ARTICLE:
-----

Prelude to Harvest is a 1963 Australian television play. It was written by Kay Keavney and directed by Colin Dean.

The production was broadcast to celebrate the 175th anniversary of Captain Phillip's landing at Sydney Cove.

Plot
In January 1789 in London, a ship is loading up with convicts including 200 women. Six months later the ship is still there with the convicts on board, in miserable condition.

In Sydney, a ship is meant to arrive with supplies but is wrecked on the way. Governor Philip must come up with a plan to avoid famine in the colony.

-----

ROWS:

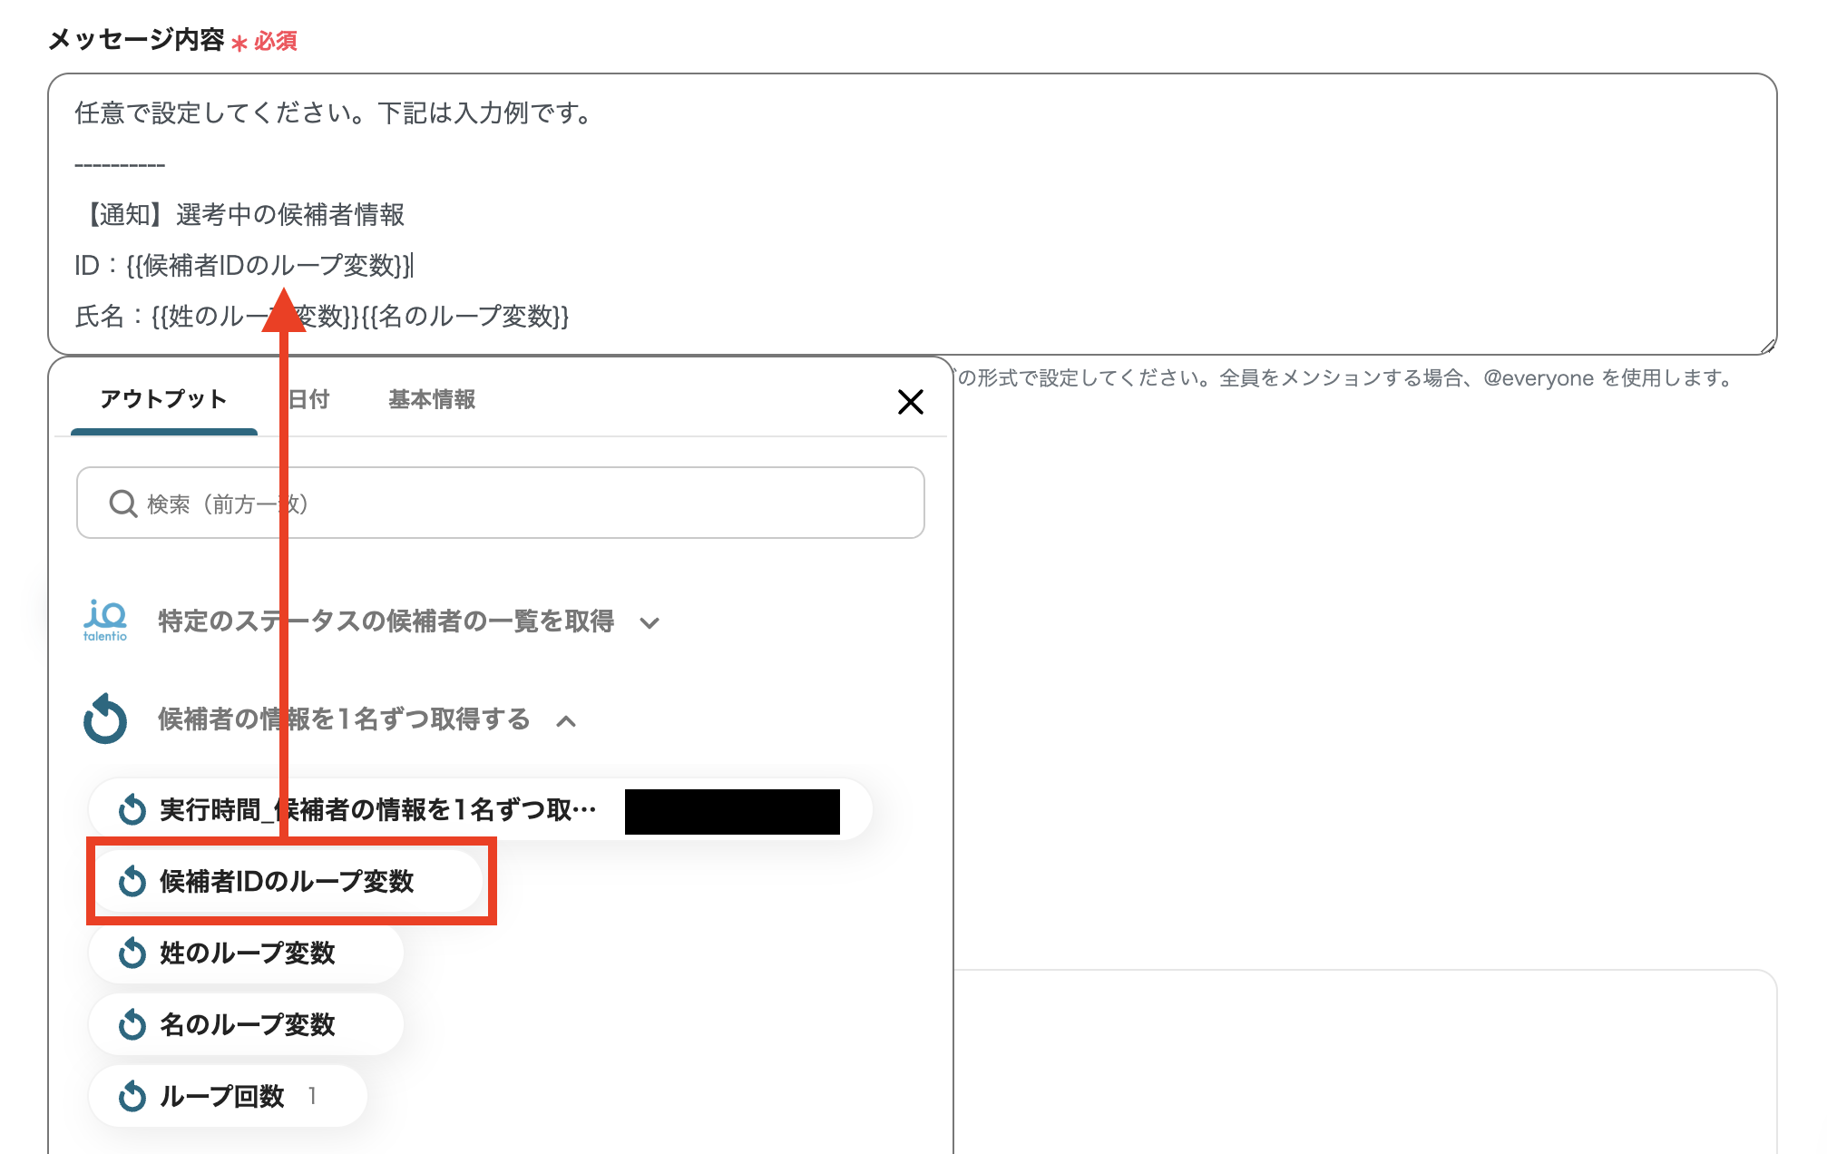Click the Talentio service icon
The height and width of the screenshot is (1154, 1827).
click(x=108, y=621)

-----

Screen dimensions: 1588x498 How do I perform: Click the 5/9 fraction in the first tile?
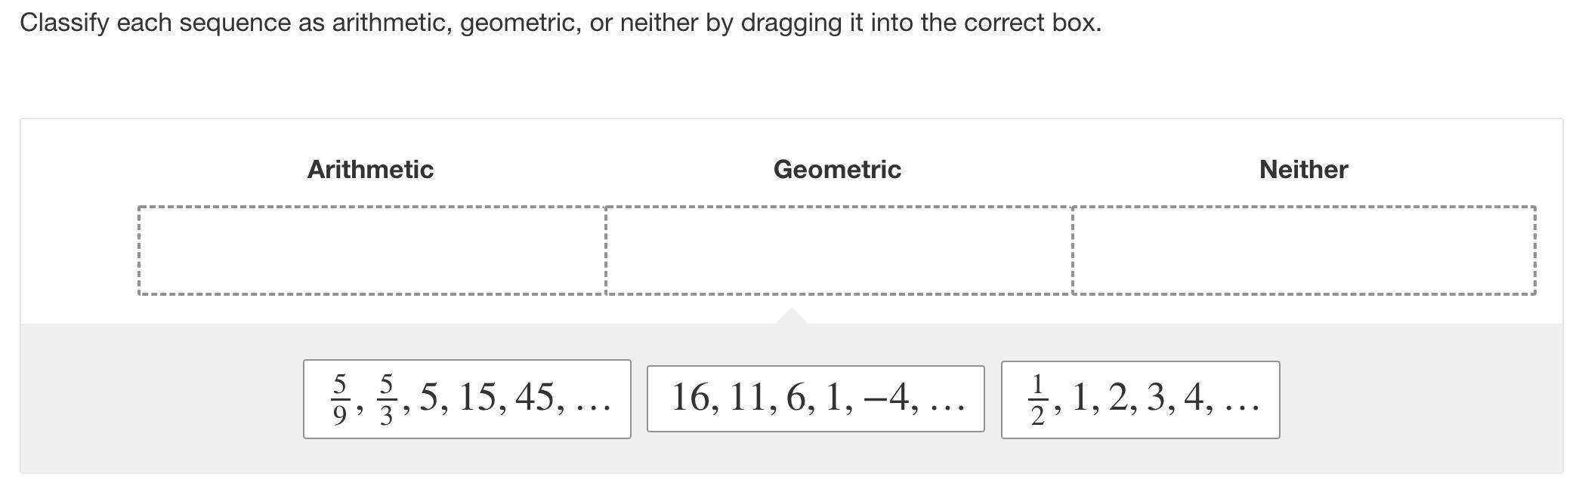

-----

TASK DETAILS:
Rewrite everything from "Prelude to Harvest" down to "at Sydney Cove." in the text on Prelude to Harvest, putting "aired" wherever "broadcast" occurs. The lines stand apart from the text on Prelude to Harvest and are separate material.

TASK ANSWER:
Prelude to Harvest is a 1963 Australian television play. It was written by Kay Keavney and directed by Colin Dean.

The production was aired to celebrate the 175th anniversary of Captain Phillip's landing at Sydney Cove.